Segment Open

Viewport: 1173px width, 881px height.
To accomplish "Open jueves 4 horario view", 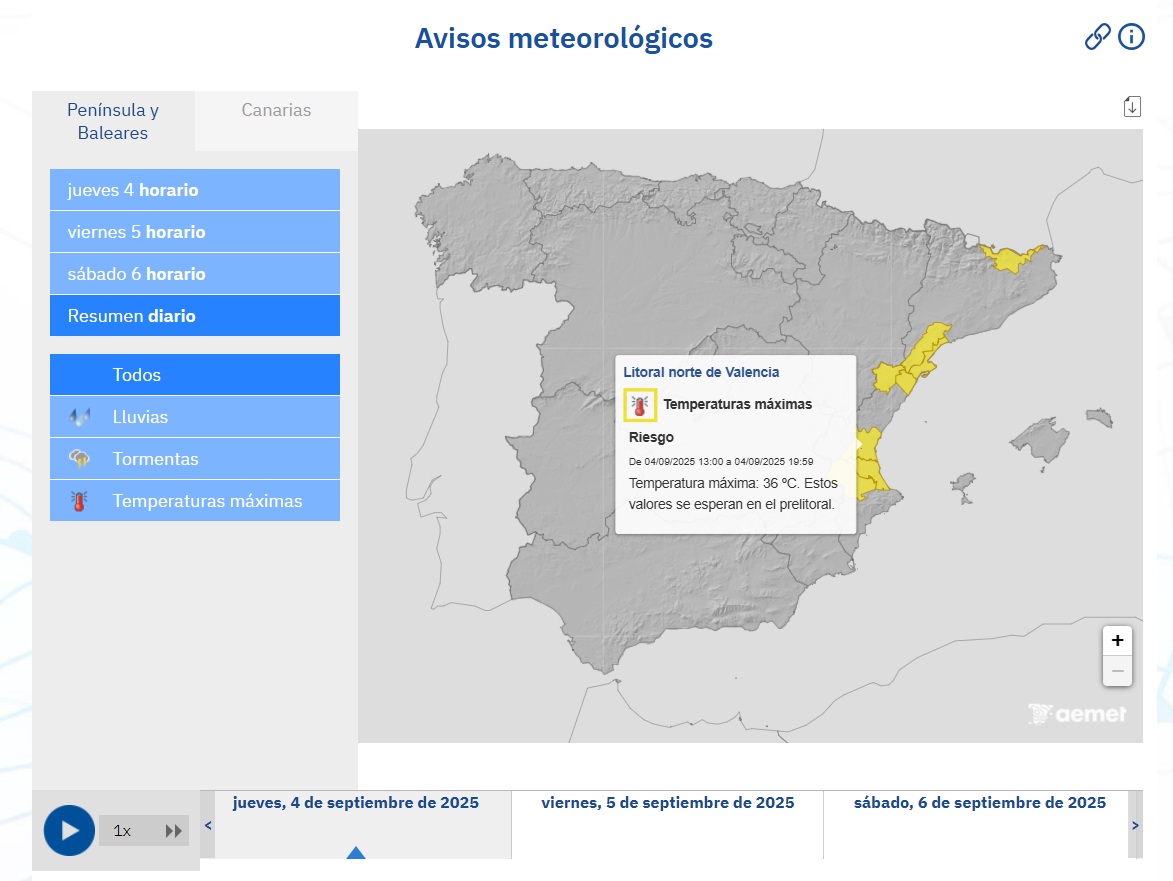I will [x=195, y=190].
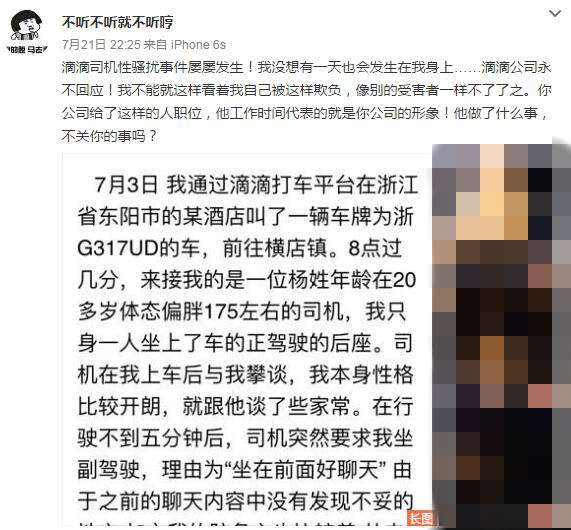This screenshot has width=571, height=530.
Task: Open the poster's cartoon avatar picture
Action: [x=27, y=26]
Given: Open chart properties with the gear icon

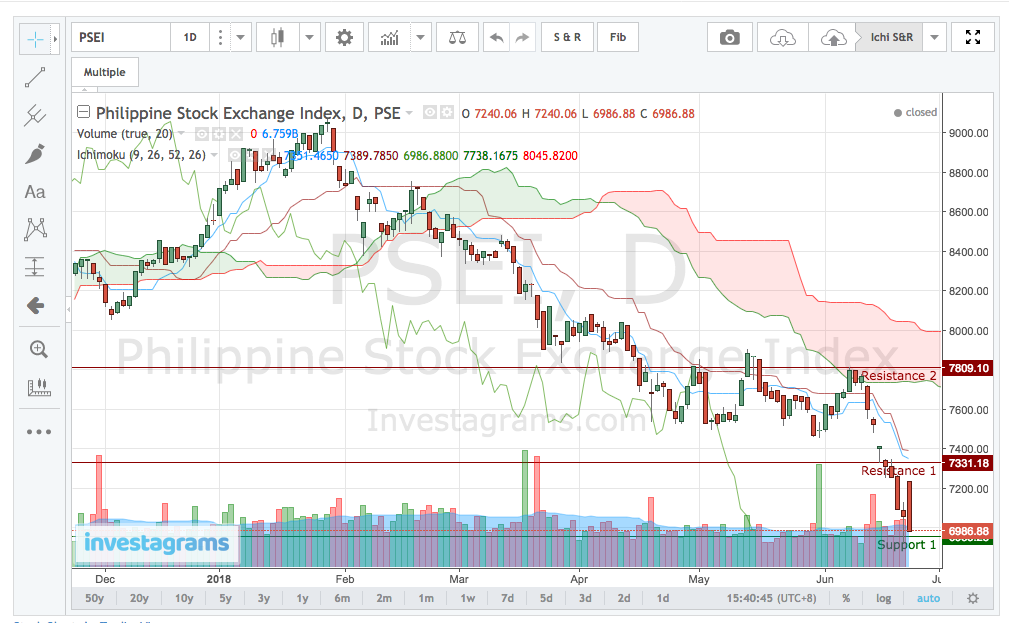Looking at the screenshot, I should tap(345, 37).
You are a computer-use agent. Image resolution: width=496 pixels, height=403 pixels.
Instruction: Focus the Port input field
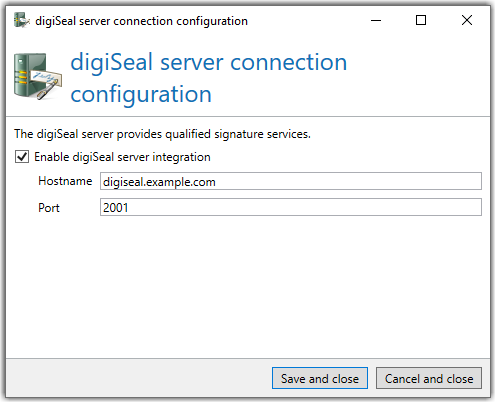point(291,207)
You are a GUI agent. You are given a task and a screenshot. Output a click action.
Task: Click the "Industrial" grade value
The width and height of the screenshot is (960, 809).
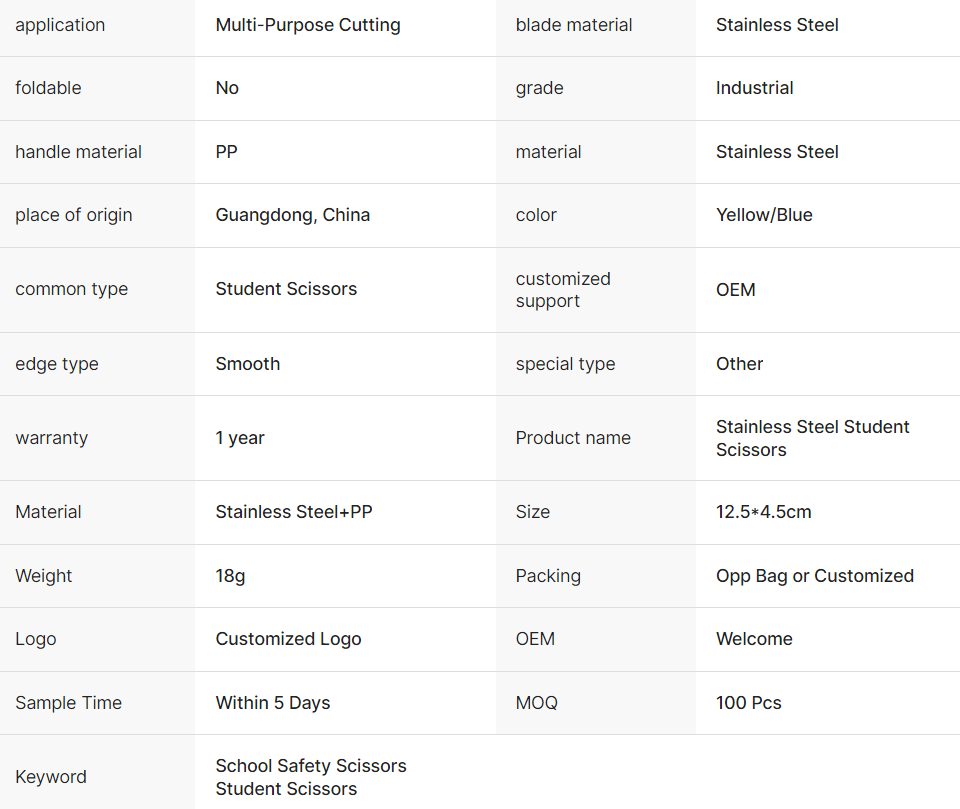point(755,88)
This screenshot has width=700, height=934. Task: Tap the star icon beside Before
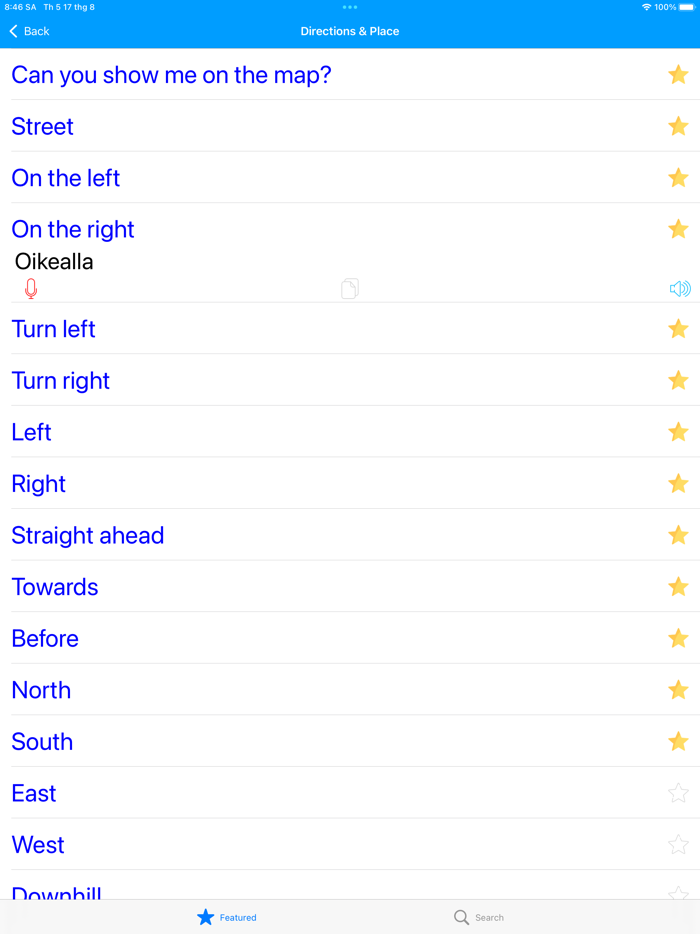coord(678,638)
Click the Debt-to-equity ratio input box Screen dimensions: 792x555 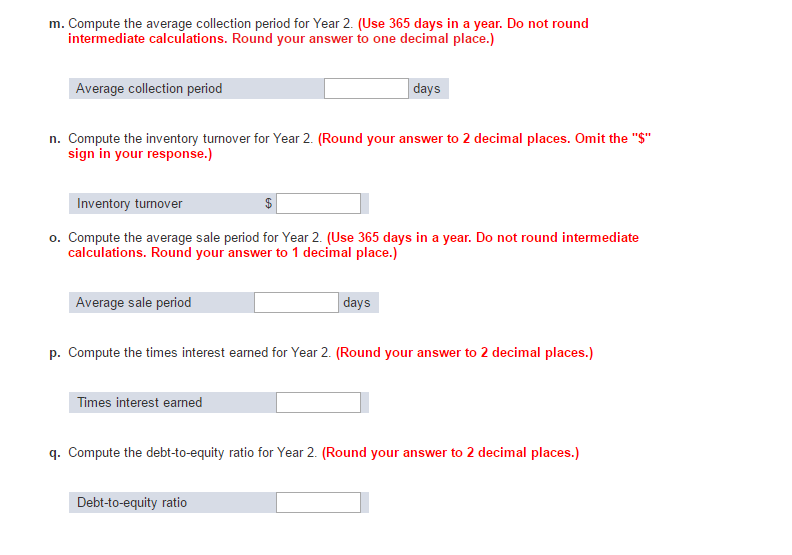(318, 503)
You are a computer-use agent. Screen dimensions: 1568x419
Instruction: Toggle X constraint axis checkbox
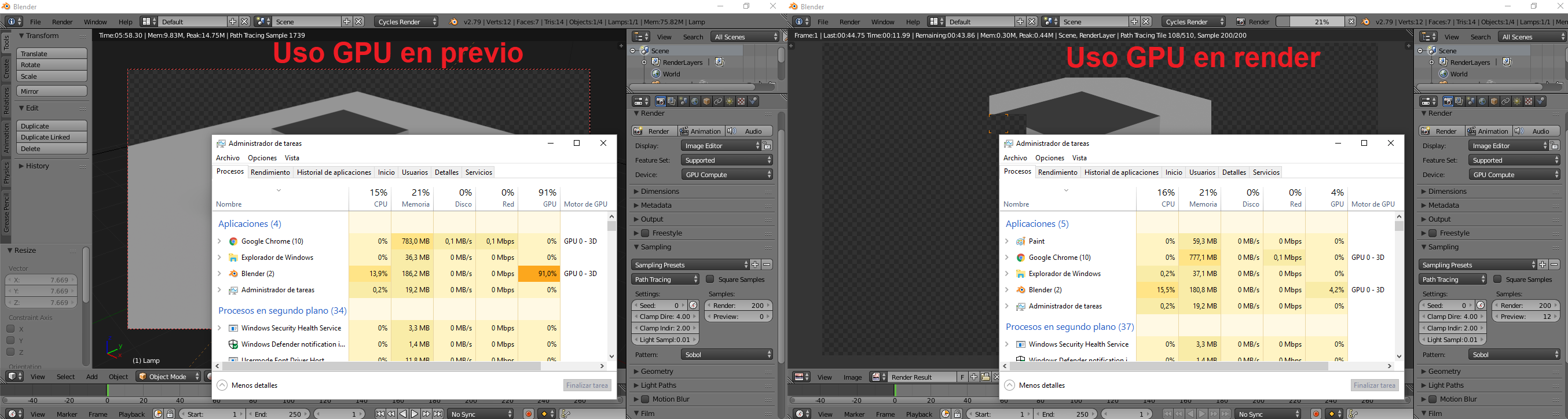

Segment Closed

### What to do:
Which lines of the data above contain the string "agent"? Copy each of them.

### Solution to this problem:
You are a computer-use agent. Image resolution: width=496 pixels, height=403 pixels.
You are a GUI agent. You are given a task and a screenshot. Output a click action.
You are a computer-use agent. Screen dimensions: 1568x419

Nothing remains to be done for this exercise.